To further analyze transcriptome profiles across the stages of human terminal erythroid differentiation, we analyzed RNA-seq data using edgeR, a Bioconductor software package for examining differential expression of replicated count data.20-22 Pairwise comparisons of all adjacent stages of differentiation were performed. Large numbers of genes were differentially expressed at different stages of erythroid differentiation; of the 9931 genes expressed in 3 or more samples, more than a quarter (2702) were differentially expressed (false discovery rate [FDR] <0.01, fold change >4; supplemental Table 3). The greatest changes in differential gene expression were seen between the late basophilic to polychromatic and the polychromatic to orthochromatic stages (Figures 2A and 3A), demonstrating that the most dramatic changes occur at the late stages of terminal differentiation.

Figure 2

Global differential gene expression between stages of human and murine terminal erythroid differentiation. Expression values of genes differentially expressed between differentiation stages are shown in heat map format. The red, white, and blue colors represent higher than average, close to average, and lower than average expression of a particular gene, respectively, as measured by row standardized Z-scores. The rows are organized by hierarchical clustering using agglomerative clustering with complete linkage and Euclidian distance metric. (A) Human. (B) Mouse. In human, there are varying patterns of coordinate gene expression. In contrast, in mouse, the majority of genes have a pattern of decreasing expression during terminal erythroid differentiation. The results from analyses in human (A) and mouse (B) were obtained in independent analyses. (C) Combined analyses. A combined data set of orthologous genes from each differentiation stage of terminal erythroid differentiation in human and mouse was created. Hierarchical clustering to identify groups of genes with similar and different patterns of gene expression between species was performed.

Figure 3

Bar plot representation of differential gene expression at different stages of human terminal erythroid differentiation. (A) Human. The greatest changes in differential gene expression were seen between the late basophilic to polychromatic and the polychromatic to orthochromatic (Ortho) stages. (B) Mouse. The greatest changes in differential gene expression were seen between proerythroblast to basophilic and polychromatic to Ortho erythroblast stages, with genes being downregulated predominating between both stage transitions.
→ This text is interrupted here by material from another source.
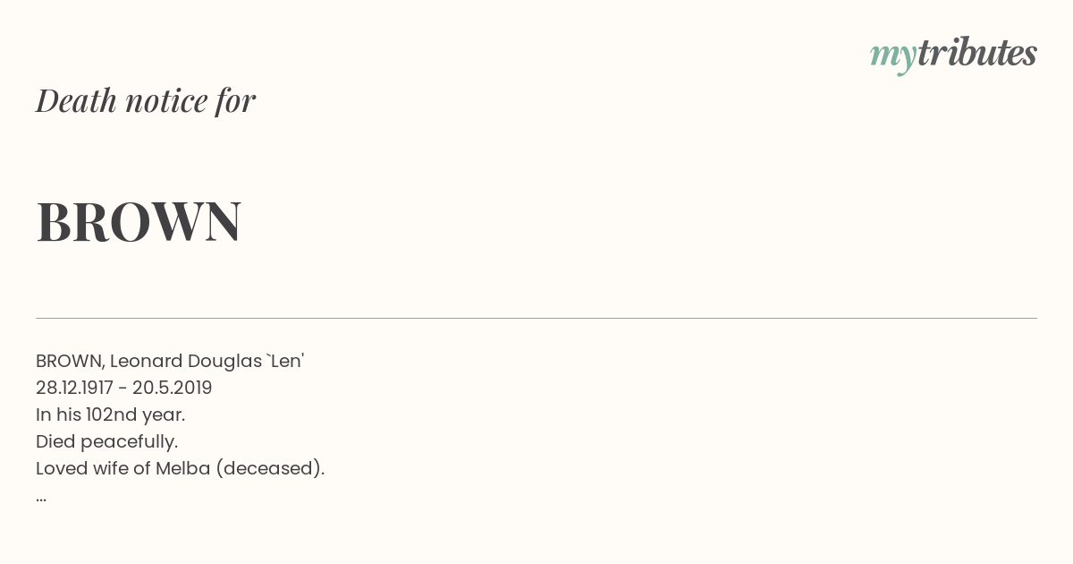Click the nickname `Len' in the notice
This screenshot has width=1073, height=564.
pos(285,361)
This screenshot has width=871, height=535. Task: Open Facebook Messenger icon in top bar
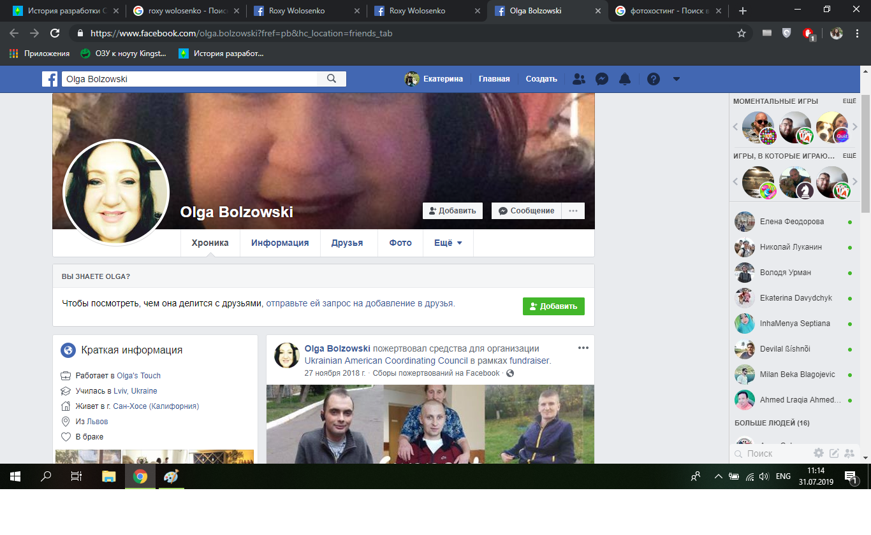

Venn diagram analyses revealed that differentially expressed genes found in 1 comparison were sometimes, but not usually, found in other comparisons (supplemental Figure 4), demonstrating there are stage-specific changes in differential gene expression.

Differentiation stages are transcriptionally enriched for genes of differing function

We analyzed the expression patterns of all differentially expressed, coregulated genes from the adjacent stage pairwise comparisons using k-means clustering. The differentially expressed genes clustered into 6 major groups, demonstrated in heat map and graphical format, based on patterns of expression at the differing time points (Figure 4). Two patterns revealed low- to mid-range levels of expression in proerythroblasts, increasing during differentiation (groups 1 and 2), whereas 2 patterns demonstrated high levels of expression in proerythroblasts, decreasing during differentiation (groups 3 and 4).The final 2 patterns were V-shaped mirror images, with either a peak or a nadir at the polychromatic erythroblast stage (groups 5 and 6).

Figure 4

Clusters of gene expression across stages of human terminal erythroid differentiation. Differentially expressed, coregulated genes from adjacent stage pairwise comparisons were analyzed using k-means clustering. This identified 6 major groups, demonstrated in heat map and graphical format, based on patterns of expression at different stages. GO analysis of differentially expressed genes within clusters identified the top associated enriched GO terms with corresponding enrichment P values, shown on right.

We performed gene ontology (GO) analysis of differentially expressed genes within these 6 clusters and identified associated enriched GO terms to gain insights into the biological processes regulated during terminal erythroid differentiation (Figure 4).23 In groups 1 and 2 with low- to mid-range levels of expression in proerythroblasts that increased during differentiation, GO terms significantly enriched (FDR <0.01) for differentially expressed genes related to cellular catabolism and cell death were identified. In groups 3 and 4 with high levels of expression in proerythroblasts that decreased during differentiation, GO terms significantly enriched for differentially expressed genes related to protein synthesis including translation and ribosome biogenesis, and DNA metabolism including replication, repair, and cell cycle were identified. Finally, for groups with V-shaped patterns, GO terms significantly enriched for differentially expressed genes were related to cell cycle and cell division (peak at polychromatic erythroblast stage) or protein folding and noncoding RNA metabolism (nadir at polychromatic erythroblast stage). Examples of genes with different patterns of expression across the stages of terminal erythroid differentiation—FOX03, STOM, PKLR, and STAT5A—are shown in Figure 5.

Figure 5

Examples of patterns of gene expression in human terminal erythroid differentiation. Integrated genome viewer of RNA-seq tracks from representative genes. (A) FOX03. (B) STOM, stomatin. (C) PKLR, pyruvate kinase. (D) Signal transducer and activator of transcription 5A. (A-B) Genes from group 1, genes with increasing expression during differentiation. (C-D) Genes from group 3, genes with decreasing expression during differentiation. The tracks show read coverage values at each base normalized to the number of sample total reads/1 000 000. ncRNA, noncoding RNA.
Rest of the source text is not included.